In the meantime, another study by two Princeton University economists found that doctors who graduated from higher quality medical schools are less likely to prescribe opioids. Strikingly, doctors who attended the lowest-ranking schools wrote three times more opioid prescriptions than physicians who were trained at the top-rated medical school, Harvard.

That study used U.S. News and World Report’s “Best Medical Schools: Research Rankings” along with prescription data from QuintilesIM, a company specializing in pharmaceutical market information.

“Taken together,” the economists wrote, “our findings suggest that a doctor’s initial training has a large impact on their attitudes towards opioid prescribing, especially for GPs (general practitioners). Since variations in opioid prescribing have contributed to deaths due to the current opioid epidemic, training aimed at reducing prescribing rates among the most liberal prescribers—who disproportionately come from the lowest ranked medical schools—could possibly have large public health benefits.”

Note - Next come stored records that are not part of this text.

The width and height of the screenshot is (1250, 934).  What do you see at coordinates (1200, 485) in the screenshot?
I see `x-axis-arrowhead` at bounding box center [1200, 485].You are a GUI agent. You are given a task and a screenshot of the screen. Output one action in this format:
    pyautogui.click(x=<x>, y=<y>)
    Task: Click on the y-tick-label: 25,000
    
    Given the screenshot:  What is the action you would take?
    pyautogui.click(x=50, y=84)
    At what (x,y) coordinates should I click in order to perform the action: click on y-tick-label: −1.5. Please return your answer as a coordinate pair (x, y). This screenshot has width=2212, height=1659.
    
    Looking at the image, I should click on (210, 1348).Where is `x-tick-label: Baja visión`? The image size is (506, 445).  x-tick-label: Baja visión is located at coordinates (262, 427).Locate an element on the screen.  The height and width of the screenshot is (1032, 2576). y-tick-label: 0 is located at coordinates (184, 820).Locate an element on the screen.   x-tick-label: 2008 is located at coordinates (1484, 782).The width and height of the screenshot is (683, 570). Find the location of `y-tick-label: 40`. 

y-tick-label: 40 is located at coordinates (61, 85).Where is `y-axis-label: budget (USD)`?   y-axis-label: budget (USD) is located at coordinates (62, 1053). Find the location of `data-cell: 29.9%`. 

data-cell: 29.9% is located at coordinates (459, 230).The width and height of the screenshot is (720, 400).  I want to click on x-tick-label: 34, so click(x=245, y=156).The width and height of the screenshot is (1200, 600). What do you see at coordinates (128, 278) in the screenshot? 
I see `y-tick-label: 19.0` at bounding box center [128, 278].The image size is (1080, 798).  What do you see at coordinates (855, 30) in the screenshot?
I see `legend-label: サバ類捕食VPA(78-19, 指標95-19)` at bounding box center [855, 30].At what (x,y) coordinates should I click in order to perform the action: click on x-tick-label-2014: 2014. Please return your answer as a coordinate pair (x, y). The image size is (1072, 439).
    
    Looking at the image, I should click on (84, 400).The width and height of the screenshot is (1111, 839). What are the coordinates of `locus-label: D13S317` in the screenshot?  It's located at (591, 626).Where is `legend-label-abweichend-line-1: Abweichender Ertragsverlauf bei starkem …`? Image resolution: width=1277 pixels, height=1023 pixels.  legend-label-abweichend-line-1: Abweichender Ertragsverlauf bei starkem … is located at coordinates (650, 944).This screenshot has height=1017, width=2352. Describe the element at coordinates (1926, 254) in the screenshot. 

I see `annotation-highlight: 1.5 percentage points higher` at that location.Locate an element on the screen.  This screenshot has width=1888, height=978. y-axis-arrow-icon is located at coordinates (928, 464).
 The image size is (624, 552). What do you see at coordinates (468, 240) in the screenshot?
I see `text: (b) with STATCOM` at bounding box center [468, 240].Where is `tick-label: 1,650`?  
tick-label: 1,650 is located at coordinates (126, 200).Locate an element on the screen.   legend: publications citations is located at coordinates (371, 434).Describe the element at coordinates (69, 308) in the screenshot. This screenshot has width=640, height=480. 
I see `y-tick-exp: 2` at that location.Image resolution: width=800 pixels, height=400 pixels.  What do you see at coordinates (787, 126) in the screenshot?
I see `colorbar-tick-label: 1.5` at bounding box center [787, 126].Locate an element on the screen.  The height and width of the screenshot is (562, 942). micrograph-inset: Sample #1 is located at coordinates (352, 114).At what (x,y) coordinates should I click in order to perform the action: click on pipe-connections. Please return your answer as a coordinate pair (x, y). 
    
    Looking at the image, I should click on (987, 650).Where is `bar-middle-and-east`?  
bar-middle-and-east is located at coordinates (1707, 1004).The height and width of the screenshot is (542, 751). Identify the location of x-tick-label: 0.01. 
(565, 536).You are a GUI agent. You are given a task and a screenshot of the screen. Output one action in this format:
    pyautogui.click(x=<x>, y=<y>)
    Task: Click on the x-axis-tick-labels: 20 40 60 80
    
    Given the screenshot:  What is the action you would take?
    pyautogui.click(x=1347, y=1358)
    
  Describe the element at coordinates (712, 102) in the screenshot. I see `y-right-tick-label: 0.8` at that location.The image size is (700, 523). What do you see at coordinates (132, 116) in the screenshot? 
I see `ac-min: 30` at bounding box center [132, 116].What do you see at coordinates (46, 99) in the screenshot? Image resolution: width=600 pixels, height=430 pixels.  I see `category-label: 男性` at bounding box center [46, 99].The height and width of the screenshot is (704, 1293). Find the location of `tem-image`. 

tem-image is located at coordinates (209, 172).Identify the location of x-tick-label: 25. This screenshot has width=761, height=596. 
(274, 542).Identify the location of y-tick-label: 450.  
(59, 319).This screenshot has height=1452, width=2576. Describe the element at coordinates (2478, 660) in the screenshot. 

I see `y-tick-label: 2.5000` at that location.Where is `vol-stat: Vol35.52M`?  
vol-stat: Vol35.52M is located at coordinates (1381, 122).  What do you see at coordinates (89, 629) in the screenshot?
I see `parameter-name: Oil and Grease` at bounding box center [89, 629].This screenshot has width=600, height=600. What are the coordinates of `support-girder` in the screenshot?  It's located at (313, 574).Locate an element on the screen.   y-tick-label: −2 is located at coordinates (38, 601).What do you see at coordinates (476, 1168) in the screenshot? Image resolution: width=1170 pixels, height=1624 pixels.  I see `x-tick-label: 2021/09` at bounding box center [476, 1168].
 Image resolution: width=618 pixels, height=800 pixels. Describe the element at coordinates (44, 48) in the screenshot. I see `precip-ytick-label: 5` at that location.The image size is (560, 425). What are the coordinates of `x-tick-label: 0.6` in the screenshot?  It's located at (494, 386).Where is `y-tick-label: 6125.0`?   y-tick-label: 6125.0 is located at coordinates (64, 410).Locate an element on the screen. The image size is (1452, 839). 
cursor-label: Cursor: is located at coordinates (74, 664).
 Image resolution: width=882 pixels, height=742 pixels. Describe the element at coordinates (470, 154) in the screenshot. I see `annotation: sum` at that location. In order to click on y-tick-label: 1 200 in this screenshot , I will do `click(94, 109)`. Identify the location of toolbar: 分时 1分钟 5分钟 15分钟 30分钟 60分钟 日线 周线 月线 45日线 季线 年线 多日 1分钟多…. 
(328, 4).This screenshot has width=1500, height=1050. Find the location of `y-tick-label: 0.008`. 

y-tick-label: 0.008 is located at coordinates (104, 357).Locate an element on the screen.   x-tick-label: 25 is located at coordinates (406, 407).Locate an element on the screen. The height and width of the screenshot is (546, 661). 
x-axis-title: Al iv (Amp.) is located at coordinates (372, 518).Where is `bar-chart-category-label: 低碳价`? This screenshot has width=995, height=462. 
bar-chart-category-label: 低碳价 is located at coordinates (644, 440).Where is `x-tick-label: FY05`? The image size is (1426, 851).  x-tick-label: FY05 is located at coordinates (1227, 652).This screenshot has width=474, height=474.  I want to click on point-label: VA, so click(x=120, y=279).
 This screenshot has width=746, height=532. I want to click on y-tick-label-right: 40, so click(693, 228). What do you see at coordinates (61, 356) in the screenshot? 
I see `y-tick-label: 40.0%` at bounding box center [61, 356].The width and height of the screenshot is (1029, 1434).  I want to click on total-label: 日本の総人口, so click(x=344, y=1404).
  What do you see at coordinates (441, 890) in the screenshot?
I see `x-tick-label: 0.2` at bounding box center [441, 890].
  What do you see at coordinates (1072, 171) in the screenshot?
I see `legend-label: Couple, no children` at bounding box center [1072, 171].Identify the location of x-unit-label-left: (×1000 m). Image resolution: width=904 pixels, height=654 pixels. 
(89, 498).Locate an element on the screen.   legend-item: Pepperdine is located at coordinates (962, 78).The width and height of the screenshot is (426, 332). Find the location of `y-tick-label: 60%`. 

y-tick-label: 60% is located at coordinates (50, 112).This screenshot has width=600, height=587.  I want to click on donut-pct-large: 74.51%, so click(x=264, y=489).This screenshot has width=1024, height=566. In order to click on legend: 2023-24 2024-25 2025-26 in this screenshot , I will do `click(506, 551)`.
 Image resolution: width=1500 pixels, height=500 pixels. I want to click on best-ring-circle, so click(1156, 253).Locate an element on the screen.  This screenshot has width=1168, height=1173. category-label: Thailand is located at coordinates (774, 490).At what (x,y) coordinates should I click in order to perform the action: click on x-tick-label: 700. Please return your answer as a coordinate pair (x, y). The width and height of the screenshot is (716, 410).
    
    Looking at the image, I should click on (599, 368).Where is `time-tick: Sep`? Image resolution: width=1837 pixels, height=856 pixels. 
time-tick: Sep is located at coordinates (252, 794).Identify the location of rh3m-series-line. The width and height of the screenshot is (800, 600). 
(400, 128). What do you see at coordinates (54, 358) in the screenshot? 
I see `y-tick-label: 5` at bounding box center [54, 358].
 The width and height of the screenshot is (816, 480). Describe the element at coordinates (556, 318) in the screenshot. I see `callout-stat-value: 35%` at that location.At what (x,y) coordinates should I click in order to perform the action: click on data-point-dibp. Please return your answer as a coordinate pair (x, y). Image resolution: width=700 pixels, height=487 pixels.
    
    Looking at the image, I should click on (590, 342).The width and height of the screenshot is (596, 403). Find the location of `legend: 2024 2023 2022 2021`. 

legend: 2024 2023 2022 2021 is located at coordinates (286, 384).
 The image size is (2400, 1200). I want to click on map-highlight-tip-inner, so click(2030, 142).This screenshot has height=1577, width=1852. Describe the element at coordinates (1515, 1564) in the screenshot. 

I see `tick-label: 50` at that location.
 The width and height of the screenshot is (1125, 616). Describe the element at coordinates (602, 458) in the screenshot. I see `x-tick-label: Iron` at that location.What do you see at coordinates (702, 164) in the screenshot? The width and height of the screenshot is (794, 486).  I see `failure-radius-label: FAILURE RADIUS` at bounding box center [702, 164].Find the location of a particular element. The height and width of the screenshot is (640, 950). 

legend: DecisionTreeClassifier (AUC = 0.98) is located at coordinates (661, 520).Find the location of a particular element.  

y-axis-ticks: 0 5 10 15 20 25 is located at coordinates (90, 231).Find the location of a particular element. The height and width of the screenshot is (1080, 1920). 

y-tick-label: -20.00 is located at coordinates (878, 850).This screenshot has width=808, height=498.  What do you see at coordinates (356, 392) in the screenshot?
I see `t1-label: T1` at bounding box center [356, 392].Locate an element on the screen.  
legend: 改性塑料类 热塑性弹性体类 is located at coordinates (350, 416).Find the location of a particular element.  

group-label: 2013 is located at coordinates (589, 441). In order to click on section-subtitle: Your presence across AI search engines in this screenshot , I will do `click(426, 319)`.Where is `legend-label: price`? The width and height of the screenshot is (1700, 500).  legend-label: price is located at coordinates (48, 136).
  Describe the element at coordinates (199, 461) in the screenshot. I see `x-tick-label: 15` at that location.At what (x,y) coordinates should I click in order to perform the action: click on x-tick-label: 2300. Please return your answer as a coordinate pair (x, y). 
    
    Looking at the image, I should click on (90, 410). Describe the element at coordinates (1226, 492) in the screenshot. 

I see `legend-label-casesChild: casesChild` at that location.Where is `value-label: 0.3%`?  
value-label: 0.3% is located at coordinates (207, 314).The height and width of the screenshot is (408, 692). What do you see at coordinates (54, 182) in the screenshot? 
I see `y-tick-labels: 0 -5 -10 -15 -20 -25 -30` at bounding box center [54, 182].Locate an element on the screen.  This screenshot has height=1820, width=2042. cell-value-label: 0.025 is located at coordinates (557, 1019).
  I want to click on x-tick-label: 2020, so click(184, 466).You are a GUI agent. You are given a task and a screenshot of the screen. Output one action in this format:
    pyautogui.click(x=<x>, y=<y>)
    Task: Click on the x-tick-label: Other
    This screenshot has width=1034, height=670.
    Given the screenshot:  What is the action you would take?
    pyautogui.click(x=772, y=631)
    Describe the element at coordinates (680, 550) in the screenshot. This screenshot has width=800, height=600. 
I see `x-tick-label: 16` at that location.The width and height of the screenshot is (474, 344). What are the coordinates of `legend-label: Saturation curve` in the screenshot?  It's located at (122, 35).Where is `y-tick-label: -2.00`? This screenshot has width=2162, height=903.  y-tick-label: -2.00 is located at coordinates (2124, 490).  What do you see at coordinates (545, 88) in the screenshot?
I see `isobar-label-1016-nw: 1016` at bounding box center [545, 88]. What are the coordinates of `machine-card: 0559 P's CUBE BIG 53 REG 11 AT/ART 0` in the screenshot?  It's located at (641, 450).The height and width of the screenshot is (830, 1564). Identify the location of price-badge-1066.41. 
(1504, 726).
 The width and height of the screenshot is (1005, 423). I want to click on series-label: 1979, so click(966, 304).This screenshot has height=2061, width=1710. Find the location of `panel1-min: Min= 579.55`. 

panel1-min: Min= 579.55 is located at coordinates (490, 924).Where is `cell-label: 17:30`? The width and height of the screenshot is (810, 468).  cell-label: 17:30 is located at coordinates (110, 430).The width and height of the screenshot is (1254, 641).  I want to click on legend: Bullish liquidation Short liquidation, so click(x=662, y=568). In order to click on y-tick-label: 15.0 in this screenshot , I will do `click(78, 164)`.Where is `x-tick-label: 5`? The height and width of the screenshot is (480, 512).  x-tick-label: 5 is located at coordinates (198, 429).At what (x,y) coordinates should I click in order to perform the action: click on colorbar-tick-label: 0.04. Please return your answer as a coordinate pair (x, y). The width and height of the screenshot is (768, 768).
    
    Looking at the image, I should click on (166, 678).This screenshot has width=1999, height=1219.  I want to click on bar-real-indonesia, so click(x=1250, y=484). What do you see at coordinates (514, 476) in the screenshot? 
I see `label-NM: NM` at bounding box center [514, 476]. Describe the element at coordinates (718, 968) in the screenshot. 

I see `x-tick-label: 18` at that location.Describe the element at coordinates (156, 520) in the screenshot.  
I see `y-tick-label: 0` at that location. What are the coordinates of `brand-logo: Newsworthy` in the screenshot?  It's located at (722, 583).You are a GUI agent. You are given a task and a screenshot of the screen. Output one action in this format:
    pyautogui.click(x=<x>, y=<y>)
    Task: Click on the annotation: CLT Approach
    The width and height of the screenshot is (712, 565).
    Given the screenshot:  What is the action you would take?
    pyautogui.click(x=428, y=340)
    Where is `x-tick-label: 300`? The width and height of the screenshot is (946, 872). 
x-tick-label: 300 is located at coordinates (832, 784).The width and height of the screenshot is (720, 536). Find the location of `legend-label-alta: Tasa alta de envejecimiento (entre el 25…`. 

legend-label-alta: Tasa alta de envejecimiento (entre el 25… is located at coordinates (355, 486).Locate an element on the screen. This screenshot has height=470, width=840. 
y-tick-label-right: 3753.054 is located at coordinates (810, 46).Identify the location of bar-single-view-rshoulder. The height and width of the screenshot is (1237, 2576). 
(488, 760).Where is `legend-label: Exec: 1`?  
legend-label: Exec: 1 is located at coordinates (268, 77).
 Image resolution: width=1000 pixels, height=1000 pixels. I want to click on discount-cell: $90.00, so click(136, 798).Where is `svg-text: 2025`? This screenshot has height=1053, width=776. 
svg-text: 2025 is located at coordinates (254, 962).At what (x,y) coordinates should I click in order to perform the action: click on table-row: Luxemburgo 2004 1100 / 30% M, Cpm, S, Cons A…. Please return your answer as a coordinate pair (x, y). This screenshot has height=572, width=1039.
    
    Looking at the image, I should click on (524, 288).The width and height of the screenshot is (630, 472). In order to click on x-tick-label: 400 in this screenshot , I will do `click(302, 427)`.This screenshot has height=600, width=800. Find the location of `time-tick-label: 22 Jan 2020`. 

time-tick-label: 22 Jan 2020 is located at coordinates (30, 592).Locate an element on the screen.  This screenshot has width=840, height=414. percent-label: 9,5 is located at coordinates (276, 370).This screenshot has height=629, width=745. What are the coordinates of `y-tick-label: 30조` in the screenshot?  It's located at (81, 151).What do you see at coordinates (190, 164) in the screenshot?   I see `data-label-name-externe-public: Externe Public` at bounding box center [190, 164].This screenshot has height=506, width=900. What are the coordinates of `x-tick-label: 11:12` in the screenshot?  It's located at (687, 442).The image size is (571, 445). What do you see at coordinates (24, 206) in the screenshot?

And yet another study in the New England Journal of Medicine in February found that patients of emergency room doctors who tend to prescribe more opioids are significantly more likely to be addicted to the drugs a year later than patients who are treated by doctors who tend to prescribe fewer opioids. “These results,” the study says, “suggest that an increased likelihood of receiving an opioid for even one encounter could drive clinically significant future long-term opioid use and potentially increased adverse outcomes among the elderly.”